EU-Brexit-Unterhändler Michel Barnier hat vor neuen, festen Grenzen zwischen Irland und dem britischen Nordirland durch den Austritt Grossbritanniens aus der EU gewarnt. «Ich werde mit ihnen daran arbeiten, eine befestigte Grenze zu vermeiden», sagte er in einer Rede im irischen Parlament in Dublin am Donnerstag.

Irland ist das einzige EU-Land, das sich mit Grossbritannien eine Landgrenze teilt. Die Aussicht, dass es wegen des Brexits wieder Grenzposten geben könnte, hat Befürchtungen vor einem Wiederaufflammen der Spannungen in Nordirland geschürt.

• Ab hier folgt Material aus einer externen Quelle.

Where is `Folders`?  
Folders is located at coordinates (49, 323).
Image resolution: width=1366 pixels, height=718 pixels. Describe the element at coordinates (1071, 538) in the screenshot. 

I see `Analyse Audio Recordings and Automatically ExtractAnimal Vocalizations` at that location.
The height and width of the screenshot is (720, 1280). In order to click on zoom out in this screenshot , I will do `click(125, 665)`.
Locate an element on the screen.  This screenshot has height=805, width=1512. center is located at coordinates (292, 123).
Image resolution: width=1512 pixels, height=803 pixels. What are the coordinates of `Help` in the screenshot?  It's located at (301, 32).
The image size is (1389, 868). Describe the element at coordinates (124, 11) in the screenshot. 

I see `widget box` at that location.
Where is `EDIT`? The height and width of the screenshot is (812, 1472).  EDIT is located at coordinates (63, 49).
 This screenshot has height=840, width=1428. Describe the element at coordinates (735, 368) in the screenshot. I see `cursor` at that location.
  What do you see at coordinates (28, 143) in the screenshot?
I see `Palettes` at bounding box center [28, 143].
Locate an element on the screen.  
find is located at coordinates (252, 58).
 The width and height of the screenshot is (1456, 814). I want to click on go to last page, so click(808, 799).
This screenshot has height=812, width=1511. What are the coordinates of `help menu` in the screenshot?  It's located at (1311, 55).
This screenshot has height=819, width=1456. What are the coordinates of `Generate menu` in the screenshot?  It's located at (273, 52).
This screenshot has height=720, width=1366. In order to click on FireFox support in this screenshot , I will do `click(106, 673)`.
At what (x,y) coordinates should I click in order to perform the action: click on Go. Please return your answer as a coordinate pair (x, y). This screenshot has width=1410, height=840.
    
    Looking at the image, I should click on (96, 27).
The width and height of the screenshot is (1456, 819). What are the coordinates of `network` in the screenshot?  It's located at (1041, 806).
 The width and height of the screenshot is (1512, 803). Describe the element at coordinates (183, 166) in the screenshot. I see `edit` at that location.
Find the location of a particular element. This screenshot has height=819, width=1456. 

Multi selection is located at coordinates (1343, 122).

«Mit gegenseitigem Respekt verhandeln»

Die jahrzehntelange Gewalt angesichts britischer Kontrolle über das Gebiet wurde erst 1998 mit dem sogenannten Karfreitagsabkommen beendet. Barnier betonte am Donnerstag daher, die Grenzfrage sei eine seiner drei Prioritäten bei den Brexit-Verhandlungen neben den Rechten der in Grossbritannien lebenden EU-Bürger und der Austrittsrechnung an London.

Zudem schlug er versöhnliche Töne an, um gewisse Bedenken zu mildern: «Wenn wir die Dinge in der richtigen Reihenfolge angehen, wenn wir mit gegenseitigem Respekt verhandeln, ohne jegliche Aggressivität, und wenn wir offen dafür sind, Lösungen zu finden, dann gibt es keinen Grund, warum unser starkes Europa nicht eine starke Beziehung zum Vereinigten Königreich haben sollte.»